I'm moving my icelink from my 2001 X5 (no DSP) to my 2004 M3 (no nav but HK). Is this possible? I haven't used my icelink in my X5 for a while because ipod is dead (that's another issue). Where can I get the latest software for my icelink? (Ex installed all of this in my X5 so no idea where the original stuff is).

Thanks,
Nicole


----------



## tom @ eas (May 5, 2004)

Nicole said:


> I'm moving my icelink from my 2001 X5 (no DSP) to my 2004 M3 (no nav but HK). Is this possible? I haven't used my icelink in my X5 for a while because ipod is dead (that's another issue). Where can I get the latest software for my icelink? (Ex installed all of this in my X5 so no idea where the original stuff is).
> 
> Thanks,
> Nicole


I'll need to know the current firmware version on the ice>Link. Follow the instructions at this link and let me know what version you have:

http://www.europeanautosource.com/support-center/index.php?x=&mod_id=2&root=16&id=9


----------



## Nicole (Jul 22, 2004)

*Good question*

I will be essentially starting from scratch. My ipod died and the apple store told me yesterday that it's a bad harddrive. New harddrive is on order but I'll have to resync it to itunes and download everything again.

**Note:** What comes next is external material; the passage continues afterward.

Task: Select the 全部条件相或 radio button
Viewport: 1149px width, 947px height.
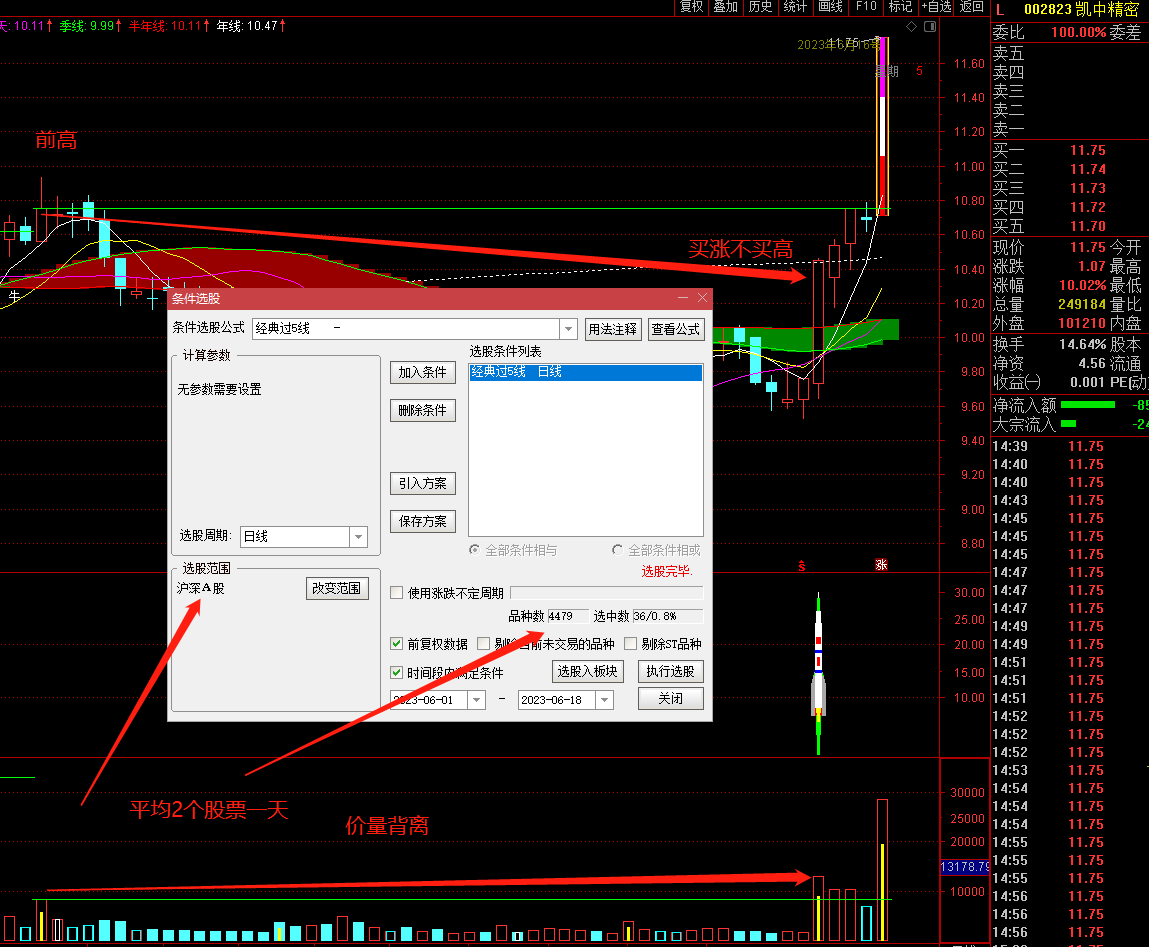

Will my icelink software be updated at the same time as my itunes or do I have to do something in addition?

Thanks,
Nicole


----------



## tom @ eas (May 5, 2004)

Nicole said:


> I will be essentially starting from scratch. My ipod died and the apple store told me yesterday that it's a bad harddrive. New harddrive is on order but I'll have to resync it to itunes and download everything again.
> 
> Will my icelink software be updated at the same time as my itunes or do I have to do something in addition?
> 
> ...


The ice>Link should work fine with the new iPod, I don't believe you need an update.


----------



## ozone567 (Jan 27, 2007)

*Solution To The Bmw Engine Noise, Whining Dension Ice Link Problem.*

For all of you that have probably been ripping your hair out trying to figure out this problem I too have wasted many days on this. I tried to install the dension iceLink in a couple of 2002 & 2003 330i models as well as an 05 M3 and always had the same problem this annoying buzzing sound accompanying all of my tracks. I tried playing with the connections, re-wiring all the cables, hell I even bought the latest version of their product as of late 2006 and none of this solved the problem. I tried playing with different setting like the iPod EQ, turning the halogens on and off to see the differences and NO FIX!!.

Until finally after contacting Dension almost 2 dozen times and them having told me buying the latest product would fix my problems, which it never did I was able to get a PDF document out of them which in 8 super easy steps details the process of switching the ground wire around. Apparently this is a known issue, and known enough that they have a document with pretty good high quality images that explain how to move the ground wire around that should be on one of the connectors in the trunk. After months of struggling with this, in about 10 minutes I switched the ground around and VOILA! No more buzzing, no whining nothing. It was all gone. Here is a link to the pdf I through up on my server, please enjoy, I hope it helps and pass it around as I know hundreds of people are having this same problems.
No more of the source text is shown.